Perhaps what’s more noteworthy than the fact that Facebook removed these accounts is that the company let them stay on its platforms for this long. Stamos said his team has been working for months to uncover more IRA activity on Facebook’s platforms, but reports in outlets like BuzzFeed and the New York Times have documented IRA misinformation activity since 2014.

Last September, on the day Facebook announced plans to revamp its political advertising policies, general counsel Colin Stretch said Facebook would share the content of thousands of IRA ads run before and after the 2016 election with Congressional investigators and Mueller.

Two months later, Facebook announced plans to provide people with a tool that notifies users who followed or liked IRA content.
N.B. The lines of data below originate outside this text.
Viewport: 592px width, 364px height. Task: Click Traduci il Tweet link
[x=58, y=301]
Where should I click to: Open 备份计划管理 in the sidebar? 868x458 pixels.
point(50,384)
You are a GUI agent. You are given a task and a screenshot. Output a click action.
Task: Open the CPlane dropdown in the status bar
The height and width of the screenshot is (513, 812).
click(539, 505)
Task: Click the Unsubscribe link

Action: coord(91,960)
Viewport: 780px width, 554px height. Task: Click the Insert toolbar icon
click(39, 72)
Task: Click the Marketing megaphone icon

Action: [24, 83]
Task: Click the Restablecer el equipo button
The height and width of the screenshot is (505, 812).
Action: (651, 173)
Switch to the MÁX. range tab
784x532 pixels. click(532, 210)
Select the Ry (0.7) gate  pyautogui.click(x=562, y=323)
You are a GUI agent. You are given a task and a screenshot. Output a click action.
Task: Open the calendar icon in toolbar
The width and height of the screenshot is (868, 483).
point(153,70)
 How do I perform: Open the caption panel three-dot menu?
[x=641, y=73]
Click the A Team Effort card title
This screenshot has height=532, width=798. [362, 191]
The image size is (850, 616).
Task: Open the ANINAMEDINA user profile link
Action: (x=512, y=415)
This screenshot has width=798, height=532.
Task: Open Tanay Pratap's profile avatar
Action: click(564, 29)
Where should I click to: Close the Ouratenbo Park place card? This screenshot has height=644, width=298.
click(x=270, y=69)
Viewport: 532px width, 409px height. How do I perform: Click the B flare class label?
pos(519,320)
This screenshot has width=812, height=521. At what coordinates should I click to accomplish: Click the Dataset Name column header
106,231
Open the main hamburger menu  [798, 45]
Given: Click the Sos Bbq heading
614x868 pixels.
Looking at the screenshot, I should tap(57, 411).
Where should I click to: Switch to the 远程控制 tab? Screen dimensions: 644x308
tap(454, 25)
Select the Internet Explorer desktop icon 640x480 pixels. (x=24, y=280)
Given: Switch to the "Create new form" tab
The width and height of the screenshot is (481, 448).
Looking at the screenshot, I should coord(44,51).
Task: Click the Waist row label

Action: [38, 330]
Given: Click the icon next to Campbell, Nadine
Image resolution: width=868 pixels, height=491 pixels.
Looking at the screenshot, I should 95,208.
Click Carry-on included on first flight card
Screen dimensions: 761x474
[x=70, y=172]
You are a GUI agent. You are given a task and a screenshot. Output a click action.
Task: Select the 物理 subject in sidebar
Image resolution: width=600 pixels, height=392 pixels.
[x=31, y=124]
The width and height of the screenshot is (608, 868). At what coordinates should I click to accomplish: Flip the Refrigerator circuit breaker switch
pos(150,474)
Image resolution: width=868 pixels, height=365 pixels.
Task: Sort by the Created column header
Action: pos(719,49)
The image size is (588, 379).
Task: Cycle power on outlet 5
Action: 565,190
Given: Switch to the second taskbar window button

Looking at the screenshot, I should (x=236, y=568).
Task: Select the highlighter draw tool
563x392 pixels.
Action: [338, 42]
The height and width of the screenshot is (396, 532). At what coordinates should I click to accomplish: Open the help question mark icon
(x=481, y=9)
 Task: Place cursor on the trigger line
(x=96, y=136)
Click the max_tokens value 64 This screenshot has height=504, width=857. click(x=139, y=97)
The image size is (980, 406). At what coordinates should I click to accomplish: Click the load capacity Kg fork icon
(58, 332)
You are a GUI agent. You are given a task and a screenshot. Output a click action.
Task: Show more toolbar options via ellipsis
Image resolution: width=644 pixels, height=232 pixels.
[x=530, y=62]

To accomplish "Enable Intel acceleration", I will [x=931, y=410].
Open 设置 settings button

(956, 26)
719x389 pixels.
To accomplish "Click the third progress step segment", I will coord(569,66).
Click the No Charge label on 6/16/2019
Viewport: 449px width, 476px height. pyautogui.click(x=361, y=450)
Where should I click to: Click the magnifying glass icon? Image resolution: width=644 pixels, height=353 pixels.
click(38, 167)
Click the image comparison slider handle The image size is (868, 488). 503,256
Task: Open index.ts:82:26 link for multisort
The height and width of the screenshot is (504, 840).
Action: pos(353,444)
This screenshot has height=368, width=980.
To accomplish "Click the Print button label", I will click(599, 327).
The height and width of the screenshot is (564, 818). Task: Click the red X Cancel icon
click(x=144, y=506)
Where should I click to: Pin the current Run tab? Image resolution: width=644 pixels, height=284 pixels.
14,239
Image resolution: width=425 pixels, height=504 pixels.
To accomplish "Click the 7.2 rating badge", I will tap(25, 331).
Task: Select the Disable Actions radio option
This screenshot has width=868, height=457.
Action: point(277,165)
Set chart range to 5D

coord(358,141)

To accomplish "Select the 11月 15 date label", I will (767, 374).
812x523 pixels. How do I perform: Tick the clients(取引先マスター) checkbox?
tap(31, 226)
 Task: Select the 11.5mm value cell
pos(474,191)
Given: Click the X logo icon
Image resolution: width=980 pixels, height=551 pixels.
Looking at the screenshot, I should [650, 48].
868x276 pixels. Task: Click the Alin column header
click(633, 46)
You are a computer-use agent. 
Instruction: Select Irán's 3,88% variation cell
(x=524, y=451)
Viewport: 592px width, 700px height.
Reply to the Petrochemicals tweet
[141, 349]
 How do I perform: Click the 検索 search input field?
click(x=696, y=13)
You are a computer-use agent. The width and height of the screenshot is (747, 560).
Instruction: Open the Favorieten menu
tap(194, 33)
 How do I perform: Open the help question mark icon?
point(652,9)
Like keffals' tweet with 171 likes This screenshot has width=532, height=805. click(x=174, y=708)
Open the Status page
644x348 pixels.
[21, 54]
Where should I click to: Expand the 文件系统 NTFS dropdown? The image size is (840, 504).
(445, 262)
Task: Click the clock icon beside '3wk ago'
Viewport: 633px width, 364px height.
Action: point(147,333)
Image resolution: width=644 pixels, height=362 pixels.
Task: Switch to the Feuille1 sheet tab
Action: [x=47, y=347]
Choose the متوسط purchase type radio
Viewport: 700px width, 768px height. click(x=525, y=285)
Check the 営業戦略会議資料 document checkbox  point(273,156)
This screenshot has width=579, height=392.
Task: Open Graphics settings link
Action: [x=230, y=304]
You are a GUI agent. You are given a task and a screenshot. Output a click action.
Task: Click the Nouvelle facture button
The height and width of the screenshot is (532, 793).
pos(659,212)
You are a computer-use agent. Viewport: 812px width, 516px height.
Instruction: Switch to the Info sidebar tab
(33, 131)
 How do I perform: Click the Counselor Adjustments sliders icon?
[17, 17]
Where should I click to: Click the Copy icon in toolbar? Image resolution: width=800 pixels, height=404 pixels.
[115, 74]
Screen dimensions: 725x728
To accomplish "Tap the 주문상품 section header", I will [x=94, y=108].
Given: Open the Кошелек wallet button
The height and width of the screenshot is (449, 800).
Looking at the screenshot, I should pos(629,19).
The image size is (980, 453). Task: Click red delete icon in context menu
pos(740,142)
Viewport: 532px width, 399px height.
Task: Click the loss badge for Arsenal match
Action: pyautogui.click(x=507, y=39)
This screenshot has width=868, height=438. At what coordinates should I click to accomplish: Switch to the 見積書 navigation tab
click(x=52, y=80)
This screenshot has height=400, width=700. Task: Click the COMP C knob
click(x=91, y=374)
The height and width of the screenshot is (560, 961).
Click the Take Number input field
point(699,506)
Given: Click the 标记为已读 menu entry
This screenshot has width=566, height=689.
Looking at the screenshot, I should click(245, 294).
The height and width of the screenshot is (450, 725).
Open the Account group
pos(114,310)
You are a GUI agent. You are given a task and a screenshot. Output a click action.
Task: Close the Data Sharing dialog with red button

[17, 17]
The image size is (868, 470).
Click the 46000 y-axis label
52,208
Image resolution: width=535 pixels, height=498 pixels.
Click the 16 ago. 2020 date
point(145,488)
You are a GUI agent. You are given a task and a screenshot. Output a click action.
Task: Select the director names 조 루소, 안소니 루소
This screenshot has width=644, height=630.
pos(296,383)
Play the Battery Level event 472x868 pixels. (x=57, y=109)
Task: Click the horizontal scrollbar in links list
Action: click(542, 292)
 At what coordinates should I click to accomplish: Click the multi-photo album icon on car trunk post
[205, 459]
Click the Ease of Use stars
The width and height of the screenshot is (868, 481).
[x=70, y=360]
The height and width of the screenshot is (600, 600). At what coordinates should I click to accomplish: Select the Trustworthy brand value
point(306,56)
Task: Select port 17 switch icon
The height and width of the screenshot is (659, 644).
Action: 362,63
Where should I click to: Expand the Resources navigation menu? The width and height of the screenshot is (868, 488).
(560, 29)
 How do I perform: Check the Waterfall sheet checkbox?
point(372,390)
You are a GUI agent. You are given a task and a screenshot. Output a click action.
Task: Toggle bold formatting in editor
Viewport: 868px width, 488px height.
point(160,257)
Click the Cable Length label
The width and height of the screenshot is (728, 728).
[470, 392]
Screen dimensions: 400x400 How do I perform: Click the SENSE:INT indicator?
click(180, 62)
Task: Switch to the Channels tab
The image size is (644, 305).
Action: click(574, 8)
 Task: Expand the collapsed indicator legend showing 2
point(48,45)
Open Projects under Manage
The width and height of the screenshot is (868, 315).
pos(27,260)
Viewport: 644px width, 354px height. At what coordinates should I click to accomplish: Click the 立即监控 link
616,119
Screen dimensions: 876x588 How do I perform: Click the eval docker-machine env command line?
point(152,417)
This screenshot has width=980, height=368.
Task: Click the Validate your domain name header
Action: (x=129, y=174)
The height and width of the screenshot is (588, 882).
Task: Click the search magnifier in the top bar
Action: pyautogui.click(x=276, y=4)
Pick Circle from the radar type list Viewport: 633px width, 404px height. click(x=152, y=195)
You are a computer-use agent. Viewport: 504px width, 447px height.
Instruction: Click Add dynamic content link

The same tool can also tell people if they were connected with any of the recently removed accounts.

“The IRA has consistently used inauthentic accounts to deceive and manipulate people,” Stamos said. “It’s why we remove every account we find that is linked to the organization — whether linked to activity in the U.S., Russia, or elsewhere.”

VentureBeat has reached out to Facebook to ascertain when the social media giant was first made aware that accounts and Facebook Pages removed today were associated with the Internet Research Agency. We will update this story if we hear anything back.

Updated April 3, 11:10 p.m. Pacific with clarification from a Facebook spokesperson regarding IRA advertising spending.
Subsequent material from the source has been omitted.